In a statement we endorse, they opined that:

Improving our ability to identify specific lifestyle and environmental factors as causes of a given disease may prove to be one of the main benefits of the study of common variants in metabolic genes and disease. [95].

We approvingly cited this paper in our initial exposition of MR [2], although given the small study sample and the growing evidence of publication bias in the genetic epidemiology field [96], said that “more data are required” [2]. Subsequently, far larger MR studies with much greater statistical power failed to support their preliminary finding. MSR’s attempt to enrol interactions between alcohol intake and genetic polymorphism in cholesteryl ester transfer protein (CETP) in their formulation of an “alcohol->HDL-C-> reduced risk of CHD” causal pathway [97] has likewise failed to survive the test of time. Ironically, adequately powered and designed studies of CETP genetic variation have simultaneously established the non-causal nature of the circulating HDL-C -> CHD association and have demonstrated that any effect of CETP inhibition on CHD is due to its (small) Apo B and LDL cholesterol lowering—rather than its substantial HDL-C elevating—effect [98, 99].

A similar story of disillusionment is seen with respect to MTHFR (genetic variation in which has been used to suggest involvement of the folate-homocysteine pathway) and CHD. Rimm gave a balanced presentation of MR in a review of folate and vascular disease [100], concluding that “chief among [the limitations of MR] is the need for very large sample sizes” [100]. After these very large sample size MR studies came along, which together with RCTs [93] ruled out a meaningful effect of folate, MSR’s interpretation changed to one which—taken to its logical conclusion—acknowledges that their earlier naïve observational studies produced spurious findings. In our first formulation of MR we used the folate-CHD link as an example of where MR provided supportive evidence [2]. We continued to empirically interrogate this issue as more data accrued and concluded that publication bias was likely responsible for the suggestion that folate was protective in the initial studies [91]. We agree with MSR that selective publication is problematic for MR [1], as it is for conventional epidemiology. Indeed, in the case of MTHFR and CHD researchers have put in the effort to expose and correct it. In an international effort that interrogated our suggestion of publication bias in MTHFR studies [91], Clarke et al. amassed data from unpublished studies—clearly not affected by publication bias—and showed that MTHFR was unrelated to CHD in all populations, including those with low prevailing folate levels [92] (Fig. 5).
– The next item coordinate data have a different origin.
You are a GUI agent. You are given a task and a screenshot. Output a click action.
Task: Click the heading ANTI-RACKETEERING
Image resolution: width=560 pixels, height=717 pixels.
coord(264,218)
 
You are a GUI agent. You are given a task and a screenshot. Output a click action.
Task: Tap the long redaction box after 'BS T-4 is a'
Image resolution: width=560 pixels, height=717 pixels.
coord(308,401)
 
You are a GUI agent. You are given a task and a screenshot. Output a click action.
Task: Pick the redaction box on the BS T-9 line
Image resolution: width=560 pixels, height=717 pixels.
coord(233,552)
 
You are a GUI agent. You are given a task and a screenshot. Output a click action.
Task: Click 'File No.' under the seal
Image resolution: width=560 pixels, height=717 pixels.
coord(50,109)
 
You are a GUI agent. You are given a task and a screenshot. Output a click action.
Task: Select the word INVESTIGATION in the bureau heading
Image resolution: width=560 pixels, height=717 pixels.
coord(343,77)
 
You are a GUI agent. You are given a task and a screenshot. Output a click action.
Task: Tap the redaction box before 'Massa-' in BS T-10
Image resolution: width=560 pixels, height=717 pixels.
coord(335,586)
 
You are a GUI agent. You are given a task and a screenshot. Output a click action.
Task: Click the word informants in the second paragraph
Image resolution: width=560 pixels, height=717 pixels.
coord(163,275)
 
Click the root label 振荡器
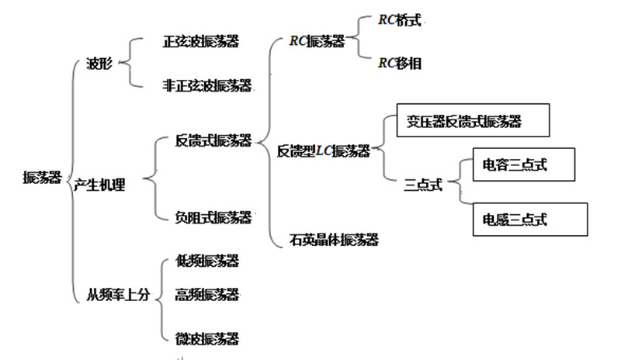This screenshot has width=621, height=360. point(41,178)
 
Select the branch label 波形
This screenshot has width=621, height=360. point(99,64)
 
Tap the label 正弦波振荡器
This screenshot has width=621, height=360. point(200,42)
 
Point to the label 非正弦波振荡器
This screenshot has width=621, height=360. point(206,86)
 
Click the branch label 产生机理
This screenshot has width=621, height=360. point(99,185)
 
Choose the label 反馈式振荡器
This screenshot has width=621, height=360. point(213,141)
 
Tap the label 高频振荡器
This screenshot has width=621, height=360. point(206,294)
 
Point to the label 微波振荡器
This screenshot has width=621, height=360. point(206,338)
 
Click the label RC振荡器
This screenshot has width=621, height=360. point(317,42)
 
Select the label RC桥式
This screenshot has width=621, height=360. point(400,21)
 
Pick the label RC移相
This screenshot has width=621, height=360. point(400,64)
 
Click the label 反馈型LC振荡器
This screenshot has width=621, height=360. point(323,151)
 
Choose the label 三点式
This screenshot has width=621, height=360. point(423,185)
They triangulated [20, 101] these MR findings with an updated meta-analysis of RCTs of folate supplementation to conclude that together these provided powerful evidence against the claims of substantial effects based on MSR’s and others’ observational studies [92]. We invite readers of the European Journal of Epidemiology to consult this paper (and its detailed supplementary material [92]) and contrast it with how MSR have accounted for their clearly erroneous observational epidemiological findings, in which selective publication likely played a role [102, 103].

Fig. 5

CHD odds ratio (TT versus CC MTHFR C677T genotype) in each probable folate status category, from a meta-analyses of 19 unpublished datasets. US United States, ANZ Australia, New Zealand) [92]

There is one obvious solution to selective publication, which is making research data accessible. MR studies are increasingly carried out using data that are available to the entire scientific community. This means other investigators can attempt to replicate analyses and can investigate why misleading findings have been generated and published. Such a process led to retraction of an MR paper in which analytical errors were made [36, 104]. The data MSR use are generally not made available; if others could investigate the reasons behind why their methods and publication choices [102, 103] have led to misleading results on many issues this would greatly advance epidemiological rigor [105].
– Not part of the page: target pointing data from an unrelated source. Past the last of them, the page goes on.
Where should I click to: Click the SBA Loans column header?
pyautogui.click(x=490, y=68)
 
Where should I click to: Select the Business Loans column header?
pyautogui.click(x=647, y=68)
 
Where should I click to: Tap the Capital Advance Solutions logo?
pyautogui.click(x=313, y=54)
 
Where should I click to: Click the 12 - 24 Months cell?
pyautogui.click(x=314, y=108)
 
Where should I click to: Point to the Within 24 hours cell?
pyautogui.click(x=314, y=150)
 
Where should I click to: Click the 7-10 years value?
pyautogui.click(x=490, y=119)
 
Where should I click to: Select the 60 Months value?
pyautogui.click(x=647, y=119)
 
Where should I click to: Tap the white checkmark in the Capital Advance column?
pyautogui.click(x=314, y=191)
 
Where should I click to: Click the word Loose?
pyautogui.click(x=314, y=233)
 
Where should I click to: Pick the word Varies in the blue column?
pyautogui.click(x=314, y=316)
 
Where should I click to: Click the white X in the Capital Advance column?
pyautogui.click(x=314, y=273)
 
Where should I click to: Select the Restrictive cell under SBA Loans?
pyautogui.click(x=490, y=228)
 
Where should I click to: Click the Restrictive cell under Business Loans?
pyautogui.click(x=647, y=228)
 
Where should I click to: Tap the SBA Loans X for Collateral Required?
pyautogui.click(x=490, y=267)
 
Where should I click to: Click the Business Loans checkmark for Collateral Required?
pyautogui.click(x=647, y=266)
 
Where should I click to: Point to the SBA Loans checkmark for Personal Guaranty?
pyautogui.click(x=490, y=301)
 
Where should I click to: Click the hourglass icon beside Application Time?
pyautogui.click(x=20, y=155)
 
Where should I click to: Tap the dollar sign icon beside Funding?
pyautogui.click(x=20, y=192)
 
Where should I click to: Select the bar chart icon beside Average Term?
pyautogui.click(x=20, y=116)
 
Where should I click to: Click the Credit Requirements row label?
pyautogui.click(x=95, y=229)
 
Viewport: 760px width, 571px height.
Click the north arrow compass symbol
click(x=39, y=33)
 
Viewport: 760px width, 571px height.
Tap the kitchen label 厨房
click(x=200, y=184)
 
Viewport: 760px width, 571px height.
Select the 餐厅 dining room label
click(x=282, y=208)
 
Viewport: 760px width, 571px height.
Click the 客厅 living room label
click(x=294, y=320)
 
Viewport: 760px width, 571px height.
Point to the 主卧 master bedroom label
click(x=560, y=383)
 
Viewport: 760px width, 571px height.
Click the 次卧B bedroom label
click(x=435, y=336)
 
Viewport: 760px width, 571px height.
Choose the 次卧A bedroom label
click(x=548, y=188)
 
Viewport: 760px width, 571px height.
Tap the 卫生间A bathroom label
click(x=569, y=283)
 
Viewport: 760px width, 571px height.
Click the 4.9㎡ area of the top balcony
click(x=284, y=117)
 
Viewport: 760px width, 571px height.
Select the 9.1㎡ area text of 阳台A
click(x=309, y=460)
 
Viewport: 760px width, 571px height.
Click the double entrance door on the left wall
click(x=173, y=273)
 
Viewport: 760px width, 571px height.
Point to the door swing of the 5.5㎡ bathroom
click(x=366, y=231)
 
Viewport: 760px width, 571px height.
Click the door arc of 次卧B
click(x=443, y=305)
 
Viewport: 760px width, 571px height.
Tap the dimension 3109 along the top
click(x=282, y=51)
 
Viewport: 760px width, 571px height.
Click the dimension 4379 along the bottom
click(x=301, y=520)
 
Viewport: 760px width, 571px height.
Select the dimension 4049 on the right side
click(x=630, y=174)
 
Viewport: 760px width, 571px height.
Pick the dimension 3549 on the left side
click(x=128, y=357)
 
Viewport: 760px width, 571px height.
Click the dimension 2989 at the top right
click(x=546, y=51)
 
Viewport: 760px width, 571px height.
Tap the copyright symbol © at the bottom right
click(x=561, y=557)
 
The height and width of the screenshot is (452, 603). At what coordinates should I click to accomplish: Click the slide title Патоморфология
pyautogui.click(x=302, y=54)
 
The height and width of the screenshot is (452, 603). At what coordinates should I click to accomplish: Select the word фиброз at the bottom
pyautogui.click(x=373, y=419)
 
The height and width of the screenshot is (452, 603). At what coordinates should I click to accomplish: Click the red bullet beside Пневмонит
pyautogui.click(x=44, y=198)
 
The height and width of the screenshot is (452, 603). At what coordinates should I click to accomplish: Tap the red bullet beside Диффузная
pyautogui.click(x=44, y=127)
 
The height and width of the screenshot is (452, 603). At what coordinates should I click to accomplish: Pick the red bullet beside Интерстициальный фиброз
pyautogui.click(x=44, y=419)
We propose that epidemiological evidence be considered within a triangulation of evidence framework [20, 101]. In such, findings from different study types are evaluated—all of which may be biased—but selected on the grounds that biases across studies are likely to be orthogonal. An example of triangulation of MR findings with those from a meta-analysis of results from RCTs is provided by the above discussion of  folate and CHD [92], and a general framework for triangulation within epidemiology has been proposed [20]. RCTs, of course, provide particularly compelling evidence and examples of where naïve observational studies, MR and RCTs have all been carried out are informative. For example, MSR’s conventional observational studies suggested Vitamin D generates cardiovascular benefits [17]; emerging in parallel, MR and RCTs have consistently suggested this is spurious [19, 106]. Similarly MSR promoted selenium as protective of prostate cancer [16, 107]. RCT [18] and MR evidence [108] suggest it is not. As we have seen above, MSR have been enthusiastic proponents of the CHD-lowering effects of circulating HDL-C; many RCTs and MR studies establish this is spurious. Even RCTs can be biased, and MR studies certainly can, but the potentially orthogonal nature of these biases mean the combined evidence is robust. For example, it could be argued that ~ 5 years exposure in the RCTs is inadequate to produce benefit, but MR studies provide evidence on the effect of life-long differences. Whilst MSR’s epidemiological investigations have provided a very poor basis for planning trials, we consider that funders, beneficiaries (including the public who desire protection from disease without subjection to, at best, useless long term intervention) and clinician-scientists will include MR in their evaluation of which potential interventions should undergo large-scale randomized evaluation.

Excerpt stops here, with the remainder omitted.